Bloemfontein capital of the Free State Province of South Africa as well as one of the nation’s three capitals, being the judicial capital. See Julian Ralph, War’s Brighter Side for Kipling’s activities on the local newspaper The Friend of Bloemfontein.
Umballa now known as Ambala, city and District in the state of Haryana, India, on the border of the states of Haryana and Punjab in India. There is still a garrison in the cantonment. It is the scene of an important part of Kim (Chapter 2 )
twelve-anna gallop ORG defines this as a friendly race for small stakes, or a gallop at three-quarter speed, there being 16 annas to the rupee. (The rupee is now divided into 100 paises but the anna is occasionally used.)
Orange River Colony created after the occupation (1900) and annexation (1902) of the independent Orange Free State in the Second Boer War. The colony was absorbed into the Union of South Africa as Orange Free State Province in 1910.
Doctor Brydon at Jellalabad (the spelling varies) Town near the Kabu River and Khyber Pass – one of the most important positions in Afghanistan, for it dominates the entrances to the Laghman and the Kunar valleys; commanding the routes to, Chiteral and the Kabul-Peshawar road.
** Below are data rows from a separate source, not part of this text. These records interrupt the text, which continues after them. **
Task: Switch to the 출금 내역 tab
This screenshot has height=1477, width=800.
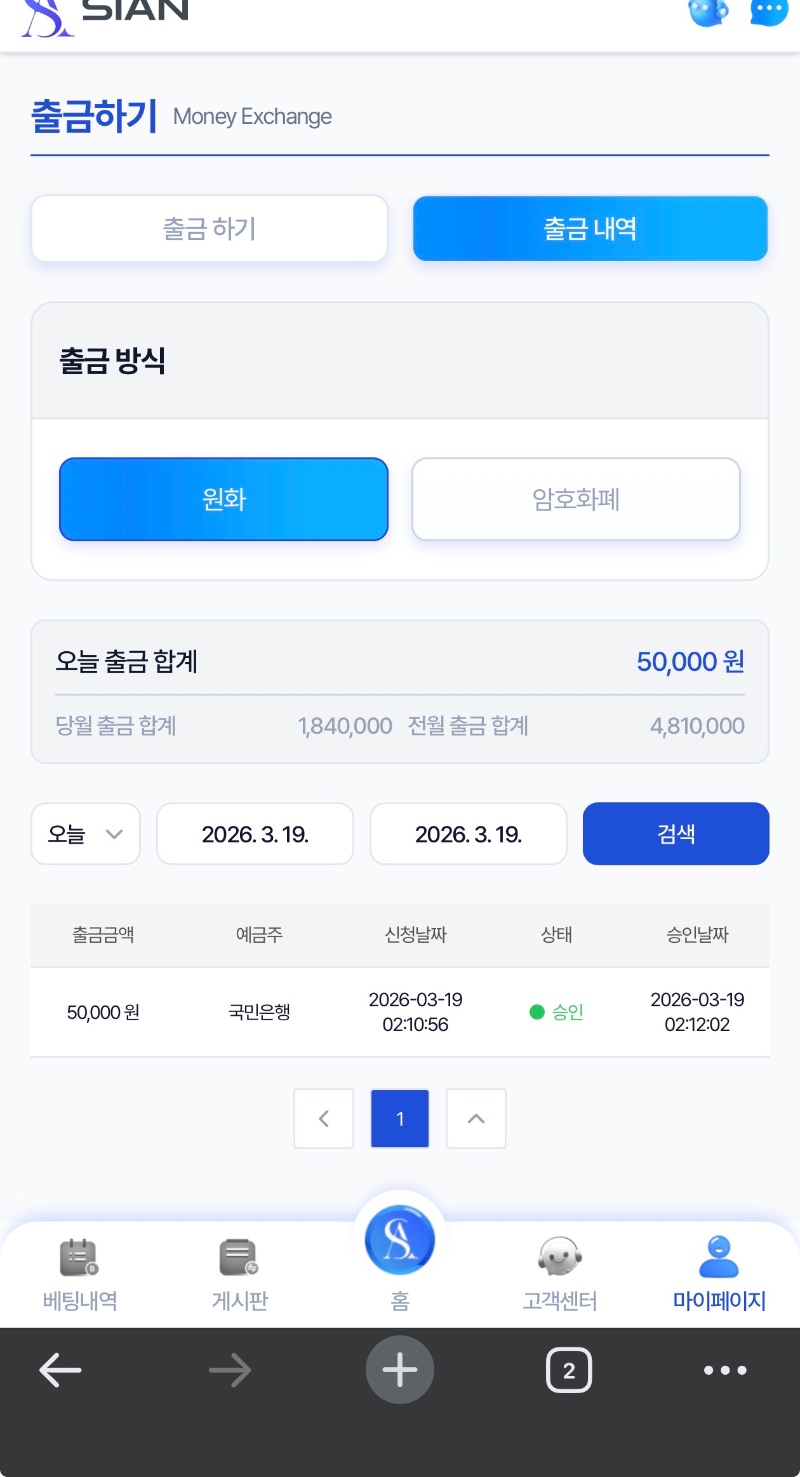Action: point(590,229)
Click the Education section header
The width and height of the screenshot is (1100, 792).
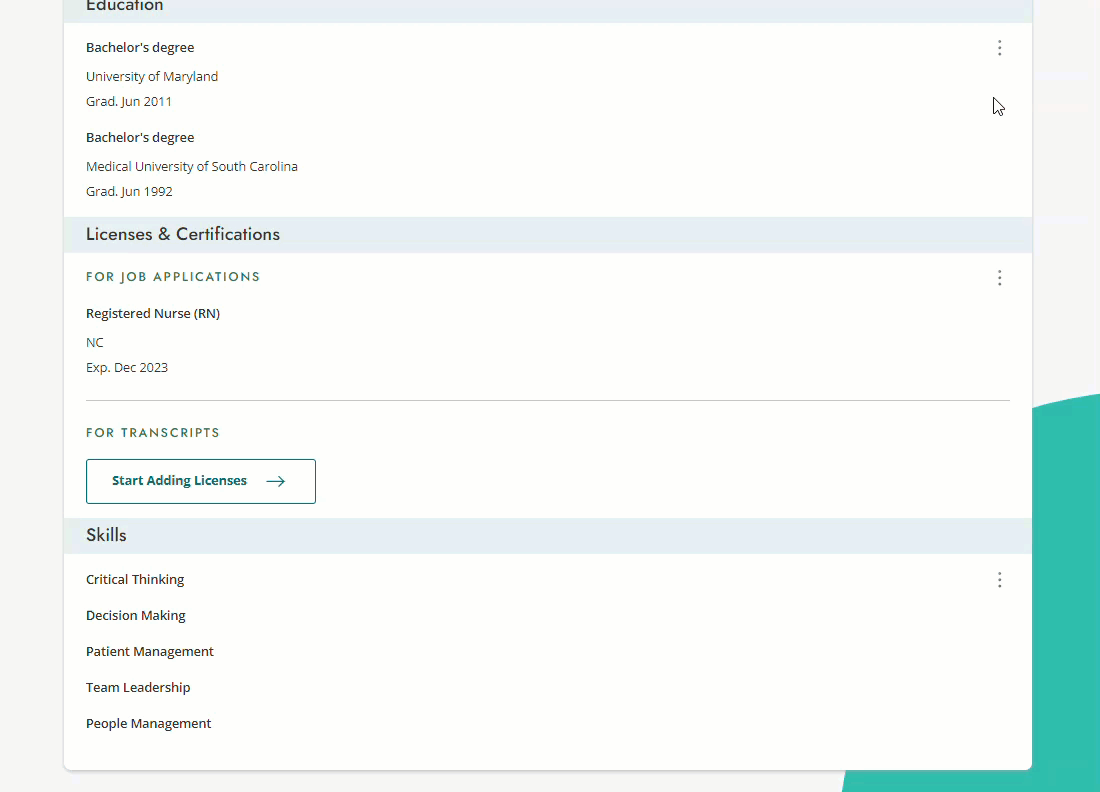point(124,6)
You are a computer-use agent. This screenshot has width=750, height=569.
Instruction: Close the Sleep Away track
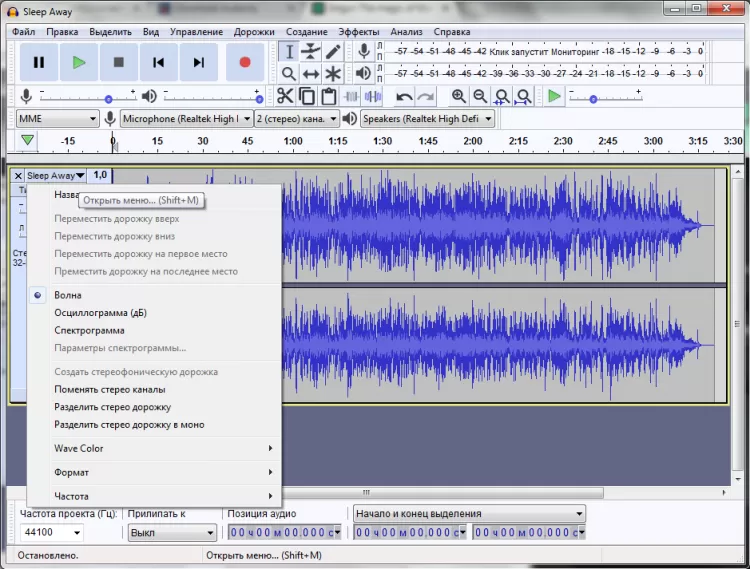[18, 176]
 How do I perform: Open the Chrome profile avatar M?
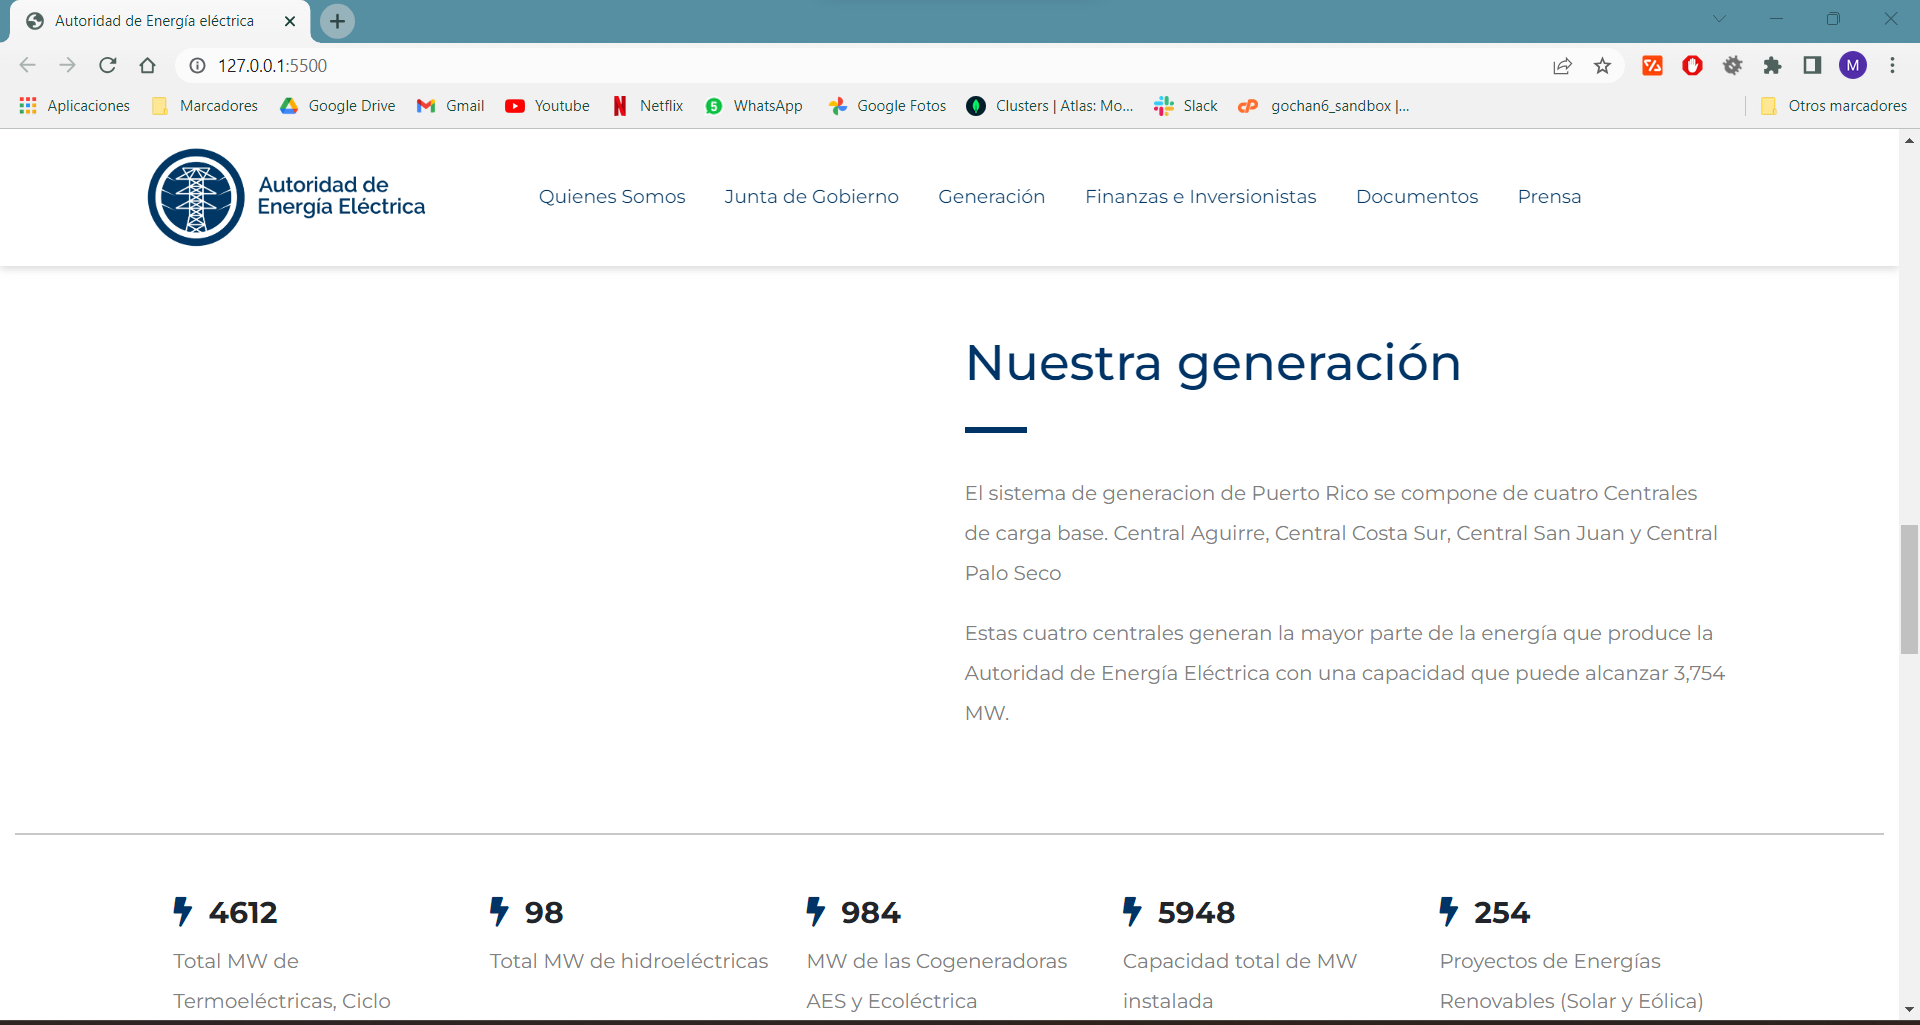(1853, 66)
This is a drunken joke in rather poor taste, as William Brydon CB (1811-1873), assistant surgeon in the British East India Company Army during the First Afghan War was the only European of the Kabul garrison of 4,500 men to reach safety in the long retreat to Jalalabad, after the revolt of 1841 The garrison included the 4th Foot (The Essex Regiment).
Auld Lang Syne a much celebrated Scottish poem written by Robert Burns in 1788 which goes to a traditional folk-tune, often sung at New Year celebrations, at the end of a dinner, or when a troopship sails. He wrote in ‘Lallans’, the dialect of the Scottish Lowlands, and the title means ‘old times’ (literally ‘Old long since’).